Levine and Gorzkowicz's office both cautioned that MassHealth's cost per member is increasing a bit while the overall caseload is projected to drop. The Executive Office of Administration and Finance said the "average per-member expense of MassHealth’s members is also expected to increase between FY24 and FY25, as lower-cost members (e.g., non-disabled adults for whom the federal government pays 90% of the cost) leave the caseload."
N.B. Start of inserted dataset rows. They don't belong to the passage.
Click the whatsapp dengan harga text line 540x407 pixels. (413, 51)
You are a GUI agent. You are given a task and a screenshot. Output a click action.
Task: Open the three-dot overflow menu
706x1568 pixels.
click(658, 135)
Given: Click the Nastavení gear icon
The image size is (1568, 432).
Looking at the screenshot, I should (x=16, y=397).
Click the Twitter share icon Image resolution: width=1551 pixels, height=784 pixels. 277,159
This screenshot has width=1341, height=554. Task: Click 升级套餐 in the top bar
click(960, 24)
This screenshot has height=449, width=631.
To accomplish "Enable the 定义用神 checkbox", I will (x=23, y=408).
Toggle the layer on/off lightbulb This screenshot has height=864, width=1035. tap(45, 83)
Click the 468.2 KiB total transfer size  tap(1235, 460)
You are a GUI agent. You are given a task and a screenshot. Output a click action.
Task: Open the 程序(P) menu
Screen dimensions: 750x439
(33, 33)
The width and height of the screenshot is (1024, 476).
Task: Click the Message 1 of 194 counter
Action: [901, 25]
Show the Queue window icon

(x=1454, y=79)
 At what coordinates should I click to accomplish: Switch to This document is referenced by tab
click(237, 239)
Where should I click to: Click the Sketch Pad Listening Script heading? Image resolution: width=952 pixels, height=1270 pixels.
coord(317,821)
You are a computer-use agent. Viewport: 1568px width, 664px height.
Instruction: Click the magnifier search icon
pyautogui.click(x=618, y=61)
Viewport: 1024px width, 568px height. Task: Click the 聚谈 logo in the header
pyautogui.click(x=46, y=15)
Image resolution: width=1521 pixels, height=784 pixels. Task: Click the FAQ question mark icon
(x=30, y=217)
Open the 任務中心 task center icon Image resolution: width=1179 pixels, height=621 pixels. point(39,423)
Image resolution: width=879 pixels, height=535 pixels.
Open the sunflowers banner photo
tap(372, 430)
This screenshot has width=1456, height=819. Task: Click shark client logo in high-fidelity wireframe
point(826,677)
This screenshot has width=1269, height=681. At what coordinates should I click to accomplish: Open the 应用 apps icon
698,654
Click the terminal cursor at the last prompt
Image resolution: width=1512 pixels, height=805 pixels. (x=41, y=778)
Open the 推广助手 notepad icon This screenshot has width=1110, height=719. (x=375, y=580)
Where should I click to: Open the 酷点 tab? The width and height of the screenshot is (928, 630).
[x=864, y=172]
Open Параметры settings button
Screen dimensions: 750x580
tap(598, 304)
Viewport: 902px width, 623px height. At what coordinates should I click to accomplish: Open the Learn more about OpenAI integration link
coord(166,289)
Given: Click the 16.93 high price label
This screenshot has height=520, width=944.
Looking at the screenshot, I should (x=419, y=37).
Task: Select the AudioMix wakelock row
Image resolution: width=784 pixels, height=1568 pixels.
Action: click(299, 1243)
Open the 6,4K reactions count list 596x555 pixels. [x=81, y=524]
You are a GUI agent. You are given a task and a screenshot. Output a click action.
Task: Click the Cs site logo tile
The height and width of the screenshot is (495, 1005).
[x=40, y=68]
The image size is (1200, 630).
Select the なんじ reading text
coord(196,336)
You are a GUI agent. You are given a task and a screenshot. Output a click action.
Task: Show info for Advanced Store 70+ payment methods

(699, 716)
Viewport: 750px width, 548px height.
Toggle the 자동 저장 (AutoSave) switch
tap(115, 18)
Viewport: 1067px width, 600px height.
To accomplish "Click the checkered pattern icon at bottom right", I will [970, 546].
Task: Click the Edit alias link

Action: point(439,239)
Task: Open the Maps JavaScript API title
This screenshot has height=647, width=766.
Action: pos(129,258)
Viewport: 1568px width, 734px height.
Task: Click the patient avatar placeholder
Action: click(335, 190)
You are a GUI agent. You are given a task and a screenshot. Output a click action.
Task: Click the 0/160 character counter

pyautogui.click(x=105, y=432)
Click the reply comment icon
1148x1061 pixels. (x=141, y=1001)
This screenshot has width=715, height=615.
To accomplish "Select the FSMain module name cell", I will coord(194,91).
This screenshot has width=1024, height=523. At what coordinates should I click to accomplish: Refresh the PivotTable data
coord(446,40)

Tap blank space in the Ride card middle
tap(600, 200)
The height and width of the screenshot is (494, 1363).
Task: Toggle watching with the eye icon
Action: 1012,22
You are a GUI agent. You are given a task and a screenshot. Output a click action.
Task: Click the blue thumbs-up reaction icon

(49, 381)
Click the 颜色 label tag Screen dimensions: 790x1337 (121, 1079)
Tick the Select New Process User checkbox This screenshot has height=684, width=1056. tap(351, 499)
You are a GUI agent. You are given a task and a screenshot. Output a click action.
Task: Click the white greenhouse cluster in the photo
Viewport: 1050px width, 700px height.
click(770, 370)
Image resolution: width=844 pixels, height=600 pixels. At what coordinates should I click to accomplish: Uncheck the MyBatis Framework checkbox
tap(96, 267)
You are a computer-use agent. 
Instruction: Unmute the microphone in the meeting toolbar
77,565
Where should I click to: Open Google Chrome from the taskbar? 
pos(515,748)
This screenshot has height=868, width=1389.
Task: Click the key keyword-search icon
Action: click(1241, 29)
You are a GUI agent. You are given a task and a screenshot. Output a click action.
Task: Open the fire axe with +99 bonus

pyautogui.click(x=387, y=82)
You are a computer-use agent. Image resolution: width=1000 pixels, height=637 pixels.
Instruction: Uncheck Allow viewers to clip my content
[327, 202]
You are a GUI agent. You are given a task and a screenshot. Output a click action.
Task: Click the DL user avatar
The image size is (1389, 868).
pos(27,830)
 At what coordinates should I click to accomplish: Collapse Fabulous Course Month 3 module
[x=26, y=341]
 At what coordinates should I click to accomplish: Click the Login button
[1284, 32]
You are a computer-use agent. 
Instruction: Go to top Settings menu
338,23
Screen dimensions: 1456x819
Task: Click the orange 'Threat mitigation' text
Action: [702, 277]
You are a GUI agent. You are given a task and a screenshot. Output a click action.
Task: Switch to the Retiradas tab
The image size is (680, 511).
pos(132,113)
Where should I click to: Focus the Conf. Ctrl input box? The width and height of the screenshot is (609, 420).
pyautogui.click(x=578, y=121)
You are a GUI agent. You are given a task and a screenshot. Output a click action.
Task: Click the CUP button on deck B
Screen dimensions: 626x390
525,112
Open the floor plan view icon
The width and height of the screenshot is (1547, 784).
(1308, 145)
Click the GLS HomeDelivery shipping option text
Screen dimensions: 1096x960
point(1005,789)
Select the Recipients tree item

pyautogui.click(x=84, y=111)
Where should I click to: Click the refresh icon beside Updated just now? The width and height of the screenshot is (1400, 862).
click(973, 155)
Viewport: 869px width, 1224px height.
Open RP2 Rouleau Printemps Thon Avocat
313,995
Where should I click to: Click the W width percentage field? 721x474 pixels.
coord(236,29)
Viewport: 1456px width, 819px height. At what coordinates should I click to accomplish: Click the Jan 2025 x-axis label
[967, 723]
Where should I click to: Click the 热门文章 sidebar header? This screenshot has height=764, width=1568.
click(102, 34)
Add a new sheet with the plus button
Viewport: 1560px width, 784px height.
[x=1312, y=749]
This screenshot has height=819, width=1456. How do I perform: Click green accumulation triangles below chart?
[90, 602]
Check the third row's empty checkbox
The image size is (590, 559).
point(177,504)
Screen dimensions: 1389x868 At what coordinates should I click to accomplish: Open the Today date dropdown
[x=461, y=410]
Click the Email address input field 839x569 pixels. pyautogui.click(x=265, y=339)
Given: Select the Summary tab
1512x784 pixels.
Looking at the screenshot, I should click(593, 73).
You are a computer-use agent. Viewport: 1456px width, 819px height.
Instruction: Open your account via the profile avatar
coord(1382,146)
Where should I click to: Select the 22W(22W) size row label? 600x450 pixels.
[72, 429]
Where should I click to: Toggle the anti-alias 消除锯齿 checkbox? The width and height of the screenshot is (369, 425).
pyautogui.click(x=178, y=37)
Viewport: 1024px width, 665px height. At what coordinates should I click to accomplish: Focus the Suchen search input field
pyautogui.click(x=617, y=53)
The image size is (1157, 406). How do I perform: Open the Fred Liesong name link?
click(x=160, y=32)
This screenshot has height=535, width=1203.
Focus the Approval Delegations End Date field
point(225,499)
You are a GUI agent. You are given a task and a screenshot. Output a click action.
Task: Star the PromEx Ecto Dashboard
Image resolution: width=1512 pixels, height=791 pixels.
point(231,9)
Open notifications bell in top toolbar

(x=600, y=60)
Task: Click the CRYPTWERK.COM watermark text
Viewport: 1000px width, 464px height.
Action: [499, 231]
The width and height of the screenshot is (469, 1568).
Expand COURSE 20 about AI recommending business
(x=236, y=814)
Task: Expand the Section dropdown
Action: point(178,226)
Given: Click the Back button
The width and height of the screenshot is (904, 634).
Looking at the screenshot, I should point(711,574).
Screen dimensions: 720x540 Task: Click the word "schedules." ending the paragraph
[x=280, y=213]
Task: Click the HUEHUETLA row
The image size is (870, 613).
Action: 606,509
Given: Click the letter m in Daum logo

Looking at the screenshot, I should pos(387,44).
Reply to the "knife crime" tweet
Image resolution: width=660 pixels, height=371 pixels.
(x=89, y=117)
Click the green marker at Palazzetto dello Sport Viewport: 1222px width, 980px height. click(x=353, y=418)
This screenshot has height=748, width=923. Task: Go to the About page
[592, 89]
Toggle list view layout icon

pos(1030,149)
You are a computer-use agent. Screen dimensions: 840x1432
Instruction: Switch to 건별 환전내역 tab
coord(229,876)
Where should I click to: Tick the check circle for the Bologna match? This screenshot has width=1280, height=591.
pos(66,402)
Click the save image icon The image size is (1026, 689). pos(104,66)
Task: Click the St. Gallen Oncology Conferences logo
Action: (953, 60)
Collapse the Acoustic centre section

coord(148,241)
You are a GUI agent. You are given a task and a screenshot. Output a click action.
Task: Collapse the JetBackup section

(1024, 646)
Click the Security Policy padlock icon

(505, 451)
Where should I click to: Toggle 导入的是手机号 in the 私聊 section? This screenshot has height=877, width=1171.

Levine said the administration did its best in the budget "to account for both the overall scale of change in membership, but much more importantly, kind of who is moving around the caseload" because the cost profile of different members varies greatly.
"By and large, if you go in and click on that dashboard, you'll see it is adults, particularly non-disabled adults between the ages of 21 and 64, where we are seeing by far the greatest reduction in caseload, which is not terribly surprising because those are also disproportionately the people who lost income at the very beginning of the pandemic, came onto MassHealth and then were employed months thereafter, but kept their MassHealth. And when unemployment is 3 percent, a lot of those people are over income" limits, he said, adding that the federal government pays 90 percent of those members' costs. "And so even when a large number of those individuals depart the caseload, when we were only covering 10 cents on the dollar of their health care expense, the reduced spending on the MassHealth side is much more modest."